Alibaba’s Qwen3-Coder, a new open-source AI model, now rivals top proprietary systems in software engineering and agentic tasks, setting a new benchmark.
Chinese e-commerce giant Alibaba’s latest release, Qwen3-Coder, strengthens the case that open-source models are now capable of matching proprietary AI systems, at least when it comes to software engineering tasks.
Featuring a 480B-parameter Mixture-of-Experts design and support for extended context windows, the model aims to tackle long-horizon agentic tasks that require planning, tool use and iterative feedback.
Alibaba has also released an open agentic CLI tool, Qwen Code, to showcase how the model performs in practice.

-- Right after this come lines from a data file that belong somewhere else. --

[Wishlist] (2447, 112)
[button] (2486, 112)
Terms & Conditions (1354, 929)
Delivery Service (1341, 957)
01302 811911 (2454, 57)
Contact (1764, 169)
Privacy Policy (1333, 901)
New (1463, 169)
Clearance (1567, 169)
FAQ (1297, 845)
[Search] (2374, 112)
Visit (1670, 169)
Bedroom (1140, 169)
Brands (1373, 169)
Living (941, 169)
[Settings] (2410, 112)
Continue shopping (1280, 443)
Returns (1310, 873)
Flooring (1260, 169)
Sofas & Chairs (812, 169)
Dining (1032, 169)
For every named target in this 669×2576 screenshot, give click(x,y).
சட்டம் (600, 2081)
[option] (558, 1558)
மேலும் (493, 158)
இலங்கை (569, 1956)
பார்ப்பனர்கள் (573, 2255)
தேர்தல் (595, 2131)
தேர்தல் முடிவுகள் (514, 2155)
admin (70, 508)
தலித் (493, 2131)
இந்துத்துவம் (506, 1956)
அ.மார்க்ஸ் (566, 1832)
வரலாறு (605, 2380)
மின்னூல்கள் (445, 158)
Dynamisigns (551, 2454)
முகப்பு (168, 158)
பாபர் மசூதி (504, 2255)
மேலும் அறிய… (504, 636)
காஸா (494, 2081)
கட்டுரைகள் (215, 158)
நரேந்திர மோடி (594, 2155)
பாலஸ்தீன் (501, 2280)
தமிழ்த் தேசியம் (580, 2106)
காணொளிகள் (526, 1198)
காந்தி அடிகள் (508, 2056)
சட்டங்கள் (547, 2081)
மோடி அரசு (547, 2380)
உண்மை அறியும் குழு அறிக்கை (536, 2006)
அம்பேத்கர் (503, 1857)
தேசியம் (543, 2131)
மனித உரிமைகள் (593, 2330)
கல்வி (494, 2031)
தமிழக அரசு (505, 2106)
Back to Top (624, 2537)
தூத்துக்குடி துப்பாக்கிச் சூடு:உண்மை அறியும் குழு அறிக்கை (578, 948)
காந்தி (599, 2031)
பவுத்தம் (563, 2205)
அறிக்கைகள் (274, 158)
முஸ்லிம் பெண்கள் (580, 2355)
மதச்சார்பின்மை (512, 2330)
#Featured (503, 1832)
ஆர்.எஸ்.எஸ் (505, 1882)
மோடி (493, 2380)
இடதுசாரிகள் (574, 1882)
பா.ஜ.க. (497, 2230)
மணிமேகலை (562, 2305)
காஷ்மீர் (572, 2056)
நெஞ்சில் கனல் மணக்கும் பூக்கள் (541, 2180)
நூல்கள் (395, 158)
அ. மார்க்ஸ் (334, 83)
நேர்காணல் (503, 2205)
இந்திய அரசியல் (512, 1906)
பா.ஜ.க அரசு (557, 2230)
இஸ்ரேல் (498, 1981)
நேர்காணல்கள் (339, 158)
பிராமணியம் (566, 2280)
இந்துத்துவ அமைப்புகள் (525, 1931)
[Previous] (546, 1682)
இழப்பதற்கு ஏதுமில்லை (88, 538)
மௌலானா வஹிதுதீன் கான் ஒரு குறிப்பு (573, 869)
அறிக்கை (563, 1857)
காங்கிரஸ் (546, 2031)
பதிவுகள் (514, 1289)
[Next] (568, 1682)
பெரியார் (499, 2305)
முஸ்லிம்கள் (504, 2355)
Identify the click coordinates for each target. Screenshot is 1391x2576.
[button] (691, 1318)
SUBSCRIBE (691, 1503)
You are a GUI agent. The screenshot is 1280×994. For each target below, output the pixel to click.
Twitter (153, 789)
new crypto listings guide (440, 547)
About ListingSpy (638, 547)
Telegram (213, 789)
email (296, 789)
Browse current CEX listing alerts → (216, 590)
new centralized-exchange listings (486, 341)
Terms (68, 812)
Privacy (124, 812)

The model also leads open-source performance on tasks like agentic tool use and browser automation, hinting at broader ambitions beyond pure code generation.
The Benchmarks Show a Closing Gap
Across coding, tool use and browser automation, Qwen3-Coder doesn’t just close the gap with closed models like Claude 4 Sonnet; it often matches them.
On the SWE-bench Verified benchmark, Qwen3-Coder clocks 67% accuracy, which rises to 69.6% with extended multi-turn interactions. That’s just below Claude 4 Sonnet’s 70.4%, but well ahead of GPT-4.1 at 54.6% and Gemini 2.5 Pro at 49.0%.
Its long-context support, with native capacity of 256k tokens, expandable to 1 million tokens; large-scale RL training and custom agent tooling like Qwen Code position it as a serious player in developer workflows—one that’s not just open, but optimised.
Qwen3-Coder now leads all open-source models on the Artificial Analysis Intelligence Index with a score of 62, nearly on par with Claude 3.7 Sonnet (62.3), as highlighted by Cline, an autonomous coding agent, on X. It outpaces DeepSeek, Kimi K2 and even closed models like GPT-3.5, reflecting its broad competence across reasoning, coding and long-context benchmarks.
Its benchmark dominance stretches further. In tasks like agentic browser use, where it scores 49.9% on WebArena, or real-world tool use with 77.5% on TAU-Bench Retail, Qwen3-Coder often leads the open pack and, occasionally, outperforms everyone.
Reactions on X Say the Quiet Part Out Loud
The launch has not gone unnoticed by the developer community. Qwen3-Coder surpassed Kimi-K2 in less than two weeks since its debut.
“Despite a significant initial lead, open source models are catching up to closed source and seem to be reaching escape velocity,” said Cline, the autonomous coding agent on X.
Others were more direct in their praise.
“It can write code better than most programmers,” Lukasz Olejnik, an assistant professor at SGH Warsaw School of Economics, said. He noted that Qwen3-Coder supports 358 programming languages and understands entire large-scale projects, adding, “Most importantly, it’s completely free and open source…Meanwhile, OpenAI was expected to release an open-source model, but that hasn’t quite happened.”
That sentiment—a mix of admiration and gentle prodding—has echoed across technical circles. With Claude, Gemini and GPT-4 still largely locked down, Qwen3-Coder has become an unlikely rallying point for the open community.
More Focus on Open Source AI Models Going Forward
There’s little doubt that Qwen3-Coder has tilted the field. In the Artificial Intelligence Index, it now leads all open models with an index score of 62, just behind Claude 3.7 and Claude Opus 4 and comfortably ahead of GPT-3.5. For an open source model, that is noteworthy.
Meanwhile, OpenAI’s much-awaited open-weights model, originally due in June, is delayed. In the meantime, however, Alibaba has already shipped.
On July 23, the White House shared America’s AI Action Plan, in which it weighed in on encouraging open-source and open-weight AI models. It mentioned that these models benefit commercial and government adoption of AI because many businesses and governments have sensitive data that they cannot send to closed model vendors.
Furthermore, the US government mentioned that the models are essential for academic research, which often relies on access to the weights and training data of a model to perform scientifically rigorous experiments.
“We need to ensure America has leading open models founded on American values. Open-source and open-weight models could become global standards in some areas of business and in academic research worldwide,” the action plan paper read.
“While the decision of whether and how to release an open or closed model is fundamentally up to the developer, the Federal government should create a supportive environment for open models,” it added.
For now, it seems like Qwen and China are setting the pace for open-source coding, not GPT and the United States.